No real life pilot here, so I expect there’ll be airliner pilots who’ll jump in this thread and share more valuable feedback, but I take it that the pilots will talk directly to The Company and/or wait for ACARS input from The Company, mostly (but not only) during technical issues? About which ATC can do little anyway, as they do not have telemetry of the aircraft, nor are they specialists. They’re more there as traffic wardens than anything else.
Even if the pilots have no technical issues but want to get basic info such as weather forecasts, it’d probably be easier to make asynchronous calls in The Company’s centre of operations, who after all are dedicated to supporting their own fleet and have their tailored processes, rather than ATC who’s trying to service everyone within vicinity.

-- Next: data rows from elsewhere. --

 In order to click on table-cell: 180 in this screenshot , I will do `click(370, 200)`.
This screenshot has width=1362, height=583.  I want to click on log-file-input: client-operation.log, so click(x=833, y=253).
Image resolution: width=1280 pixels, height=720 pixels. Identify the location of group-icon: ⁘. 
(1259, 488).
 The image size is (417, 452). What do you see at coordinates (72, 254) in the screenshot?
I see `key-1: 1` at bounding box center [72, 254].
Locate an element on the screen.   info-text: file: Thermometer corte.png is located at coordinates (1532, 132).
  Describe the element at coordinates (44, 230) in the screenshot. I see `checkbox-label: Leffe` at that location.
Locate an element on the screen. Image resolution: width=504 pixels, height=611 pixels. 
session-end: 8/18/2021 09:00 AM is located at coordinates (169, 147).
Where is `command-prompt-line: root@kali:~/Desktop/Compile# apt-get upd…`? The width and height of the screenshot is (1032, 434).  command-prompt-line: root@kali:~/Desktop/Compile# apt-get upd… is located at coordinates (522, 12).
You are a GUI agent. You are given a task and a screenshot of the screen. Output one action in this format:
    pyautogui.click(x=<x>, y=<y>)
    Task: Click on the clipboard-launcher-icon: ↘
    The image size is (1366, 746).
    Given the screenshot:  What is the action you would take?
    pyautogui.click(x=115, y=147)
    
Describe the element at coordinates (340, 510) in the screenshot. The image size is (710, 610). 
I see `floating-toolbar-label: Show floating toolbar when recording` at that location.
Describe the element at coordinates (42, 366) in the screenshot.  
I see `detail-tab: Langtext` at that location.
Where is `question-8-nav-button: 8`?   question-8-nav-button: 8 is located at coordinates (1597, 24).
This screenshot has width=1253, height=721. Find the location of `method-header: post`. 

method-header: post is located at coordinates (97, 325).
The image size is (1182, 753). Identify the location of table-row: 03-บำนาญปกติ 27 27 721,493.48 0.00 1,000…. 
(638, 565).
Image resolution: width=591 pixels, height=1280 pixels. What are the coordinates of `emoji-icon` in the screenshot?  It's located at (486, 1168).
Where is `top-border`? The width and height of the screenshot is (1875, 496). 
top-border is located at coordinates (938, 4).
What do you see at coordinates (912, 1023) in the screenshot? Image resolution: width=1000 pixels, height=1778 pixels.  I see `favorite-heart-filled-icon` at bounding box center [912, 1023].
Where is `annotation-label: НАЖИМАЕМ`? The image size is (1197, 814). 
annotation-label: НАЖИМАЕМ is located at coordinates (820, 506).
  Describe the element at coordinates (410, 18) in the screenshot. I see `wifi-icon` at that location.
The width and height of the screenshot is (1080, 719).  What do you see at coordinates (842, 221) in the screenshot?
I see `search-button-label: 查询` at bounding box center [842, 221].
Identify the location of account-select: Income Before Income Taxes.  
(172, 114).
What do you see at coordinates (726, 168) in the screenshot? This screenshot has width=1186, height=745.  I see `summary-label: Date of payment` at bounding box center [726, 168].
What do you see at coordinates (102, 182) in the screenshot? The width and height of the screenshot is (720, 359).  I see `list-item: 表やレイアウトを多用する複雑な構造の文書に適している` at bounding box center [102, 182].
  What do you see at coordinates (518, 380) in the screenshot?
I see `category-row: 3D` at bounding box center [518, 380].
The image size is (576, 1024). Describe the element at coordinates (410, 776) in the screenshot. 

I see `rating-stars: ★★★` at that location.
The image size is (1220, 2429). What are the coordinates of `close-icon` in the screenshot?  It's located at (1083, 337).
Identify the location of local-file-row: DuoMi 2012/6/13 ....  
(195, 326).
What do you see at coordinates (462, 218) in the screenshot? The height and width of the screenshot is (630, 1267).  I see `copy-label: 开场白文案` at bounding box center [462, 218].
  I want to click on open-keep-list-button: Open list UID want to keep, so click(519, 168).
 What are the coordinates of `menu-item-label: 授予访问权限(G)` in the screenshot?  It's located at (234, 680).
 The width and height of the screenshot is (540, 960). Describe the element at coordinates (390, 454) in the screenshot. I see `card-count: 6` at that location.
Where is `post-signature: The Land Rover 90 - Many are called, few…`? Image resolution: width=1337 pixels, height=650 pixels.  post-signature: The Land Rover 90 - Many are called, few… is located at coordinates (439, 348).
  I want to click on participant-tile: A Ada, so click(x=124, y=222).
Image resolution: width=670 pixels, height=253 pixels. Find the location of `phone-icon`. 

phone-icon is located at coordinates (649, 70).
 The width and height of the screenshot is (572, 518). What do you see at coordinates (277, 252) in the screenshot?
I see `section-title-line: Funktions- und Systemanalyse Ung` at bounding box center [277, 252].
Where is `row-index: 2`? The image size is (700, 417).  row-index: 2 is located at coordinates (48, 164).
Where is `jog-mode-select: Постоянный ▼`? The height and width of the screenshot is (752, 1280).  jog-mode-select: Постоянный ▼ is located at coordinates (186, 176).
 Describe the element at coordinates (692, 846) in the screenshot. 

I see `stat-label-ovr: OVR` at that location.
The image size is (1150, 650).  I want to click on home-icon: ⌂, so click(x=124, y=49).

I’m reading that in the next decade aviation industry expects ACARS to evolve into a much more feature-rich platform (IPS), so I can only assume the dependence on ATC will decrease even further and the aircraft will be in constant 2-way communication with The Company’s NOC.
ps: it’s another story whether pilots in distress are sometimes focusing on communicating with The Company much more than they should, thus worsening the situation.This is possibly a consequence of how in recent years of omnipreset automations, the average Pilot has eventually evolved into an Operator.
i don’t know that i would support creating an ops center for each airline. There still needs to be some sort of communication between everyone. If everyone was doing whatever they wanted per their company’s ops center i could see more conflict arise. Like “nu huh i got the runway first i’m going” or “bro i’m way closer i’m landing first you go around.” You would still need someone local in the region to file pilots safely into the airport and a ground controller to move everyone around safely. You could reduce TRACON to a sort of help desk for navigation and weather assistance but there would still need to be someone watching to make sure two planes flying opposite directions on the same track aren’t going to hit each other; Airline Ops centers would need the same radar system as TRACON
I’m not saying we can’t have nice things with our ACARS, but we can’t sacrifice safety for convenience at least when it comes to aviation.